5. Amendment. This Agreement may only be amended with the consent of the Investment Manager. In the case of any such amendment, an updated version of the Agreement will be posted on the Platform and accessible to the Platform Client. The Platform Client shall be presumed to consent to any amendment to this Agreement if at any point after such amendment the Platform Client access and uses the Platform and the Scoring Analysis.

6. Term. This Agreement shall continue until the earliest of (i) such time as the Platform Client terminates its account on the Platform, or (ii) the Investment Manager terminates this Agreement with notice to the Platform Client.

7. Assignment. The obligations of the Investment Manager under this Agreement may not be “assigned” (which term shall include any assignment for purposes of the Investment Advisers Act of 1940, as amended) by the Investment Manager without the prior consent of the Platform Client, which consent may be given through a negative consent process.

8. Governing Law; Jurisdiction. The parties expressly agree that all the terms and provisions hereof shall be construed under the laws of the State of Delaware.

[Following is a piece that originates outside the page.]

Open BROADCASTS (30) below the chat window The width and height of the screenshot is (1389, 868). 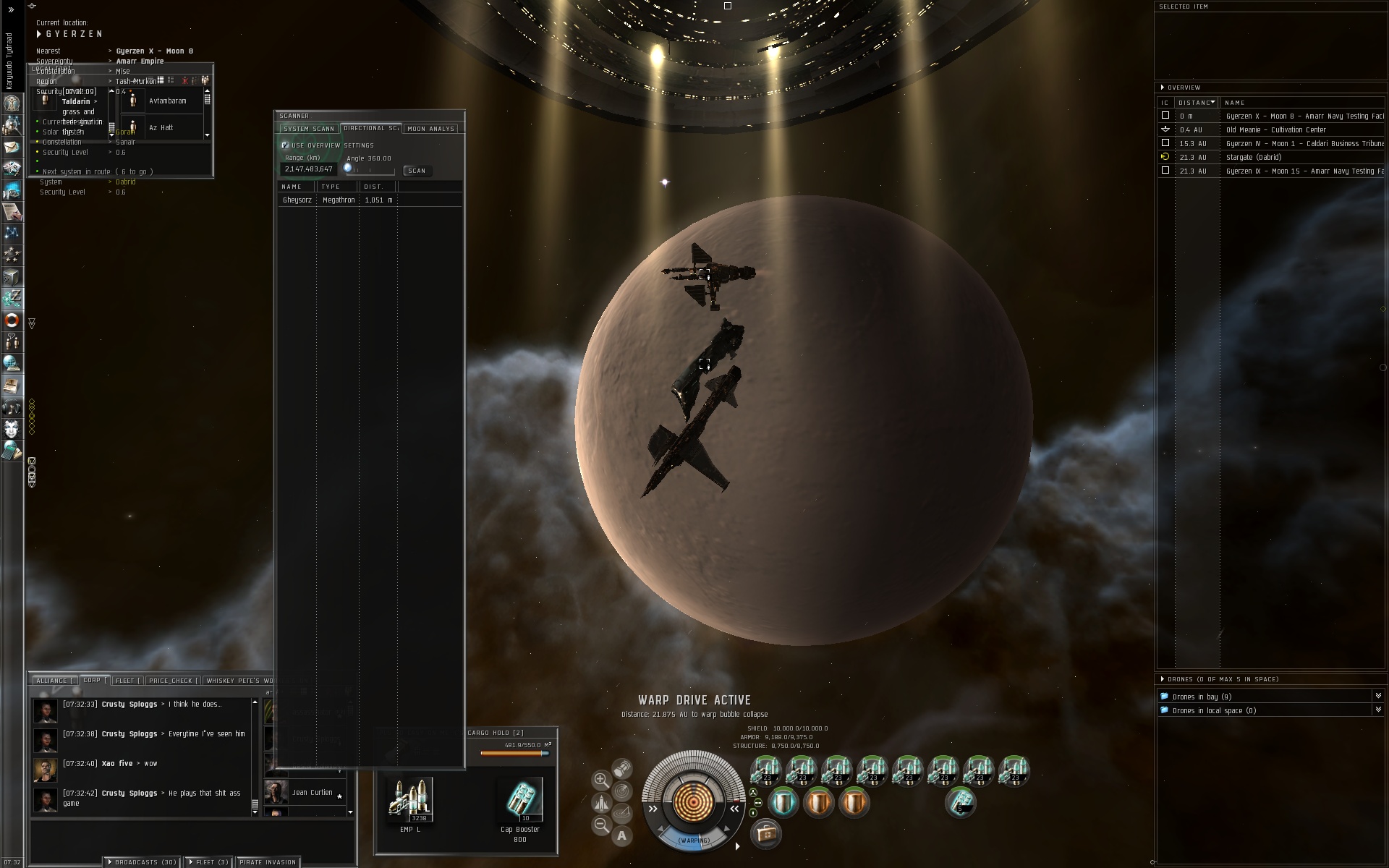tap(143, 862)
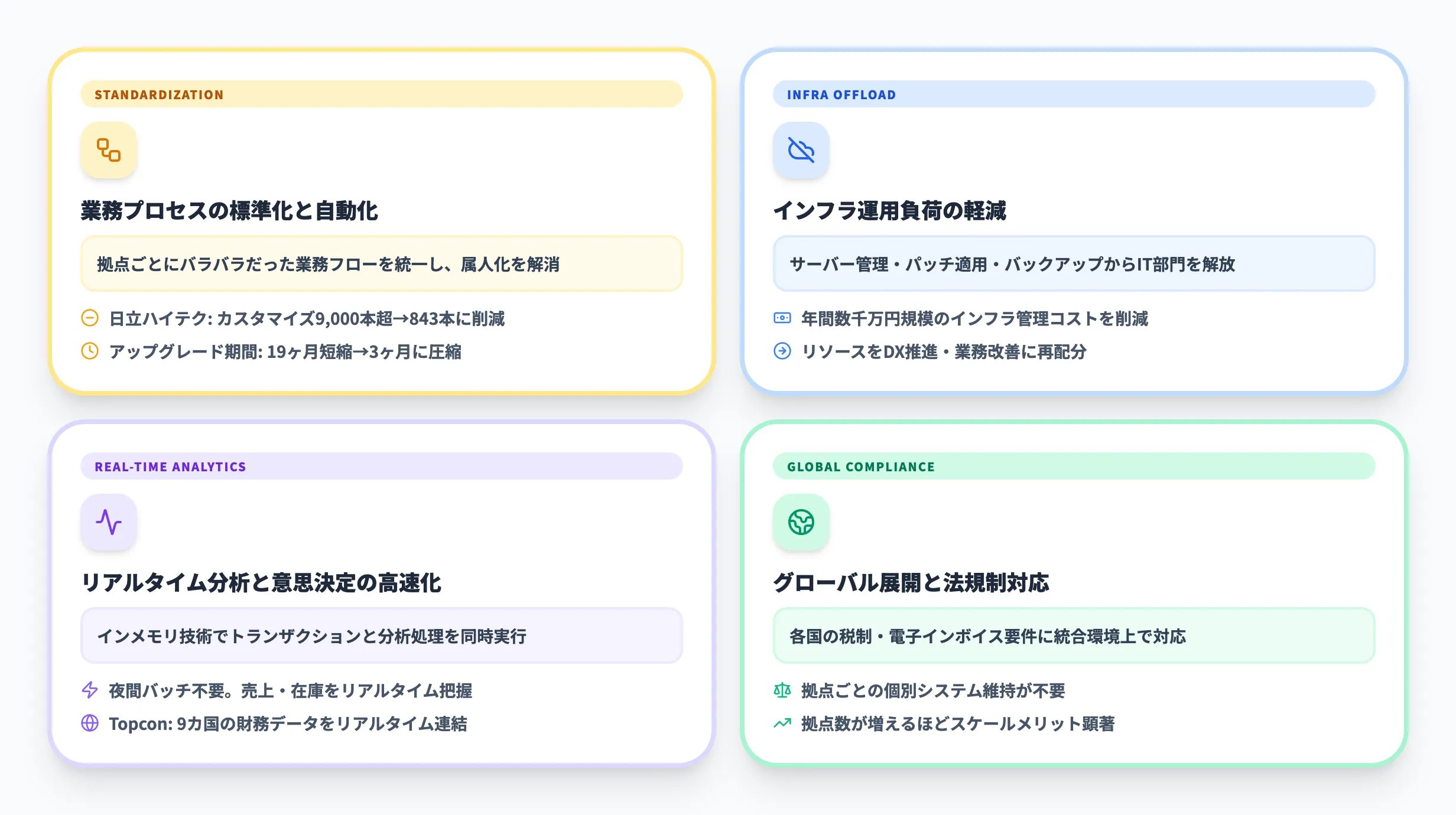Select the STANDARDIZATION label pill
Viewport: 1456px width, 815px height.
(x=381, y=94)
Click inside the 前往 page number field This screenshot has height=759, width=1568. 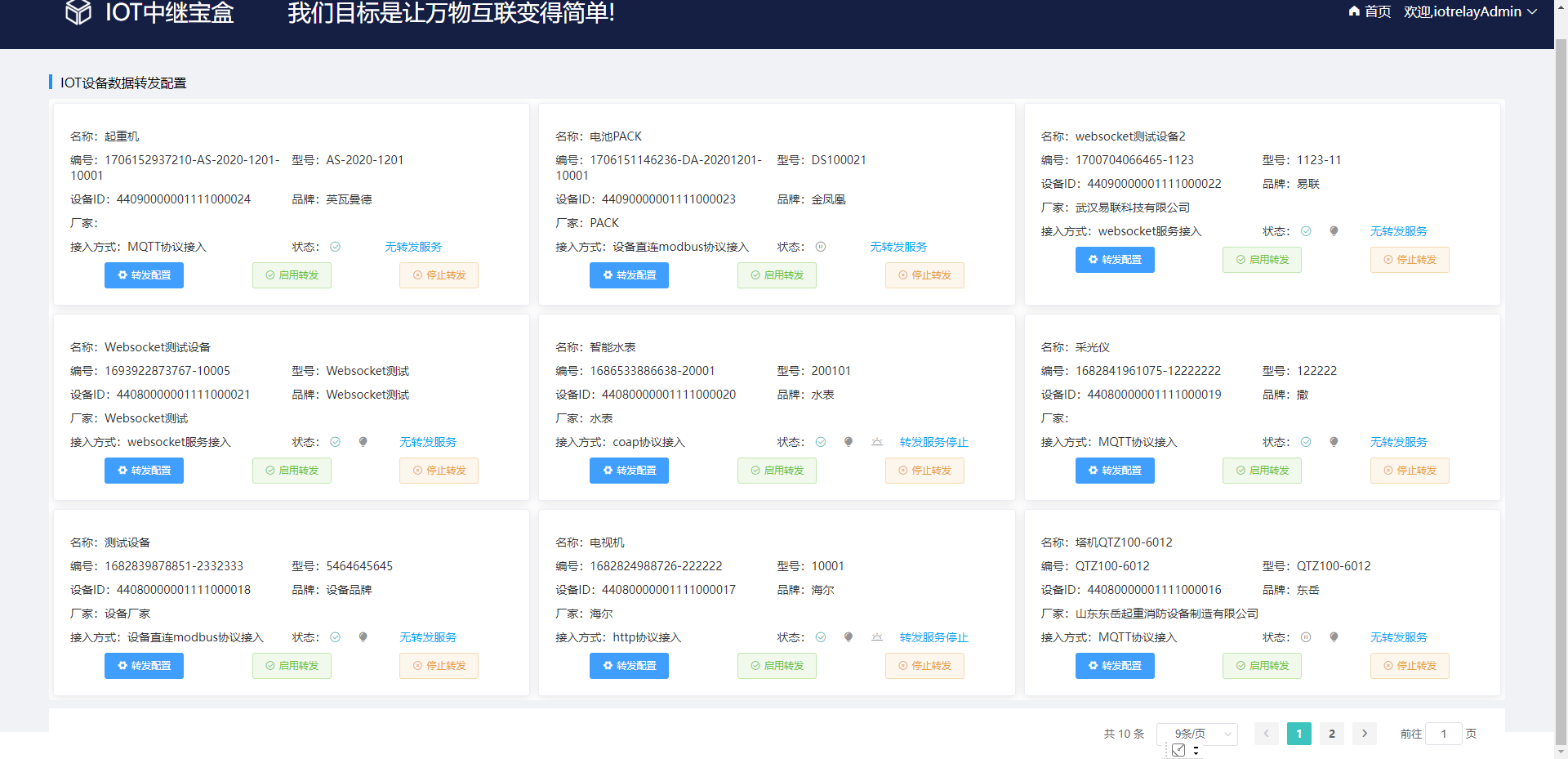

To the extent permissible under applicable law, the Platform Client hereby irrevocably agrees that any suit, action or proceeding (“Action”) with respect to this Agreement may, but need not, be resolved, whether by arbitration or otherwise, within the State of California. Accordingly, the parties consent and submit to the non-exclusive jurisdiction of the federal and state courts and any applicable arbitral body located within the State of California. The Platform Client agrees and consents that service of process as provided by U.S. federal and Delaware law may be made upon the Platform Client in any such Action brought in any of said courts, and may not claim that any such suit, action or proceeding has been brought in an inconvenient forum.

9. Entire Agreement; No Third-Party Beneficiaries. This Agreement embodies the entire agreement and understanding among the parties, and supersedes all prior agreements and understandings relating to the subject matter of this Agreement. This Agreement is not intended to confer upon any person other than the parties any rights or remedies under this Agreement.

10. Severability; Binding Nature. Should any part of this Agreement be held invalid by a court decision, statute, rule or otherwise, the remainder of this Agreement shall not be affected thereby. This Agreement shall be binding upon and shall inure to the benefit of the parties and their respective successors and permitted assigns.

11. Electronic Consent. The Platform Client acknowledges and agrees that his or her execution of this Agreement is governed by the Agreement Regarding Electronic Consent and Electronic Delivery of Documents, which the Platform Client has executed as part of the process of registering to use the Platform. As such, when the Platform Client clicks “I Agree,” “I Consent” or other similarly worded button or entry field next to this Agreement with a mouse, keystroke or other device, the Platform Client’s consent to this Agreement is legally binding and enforceable against the Platform Client and is the legal equivalent of a handwritten signature on this Agreement.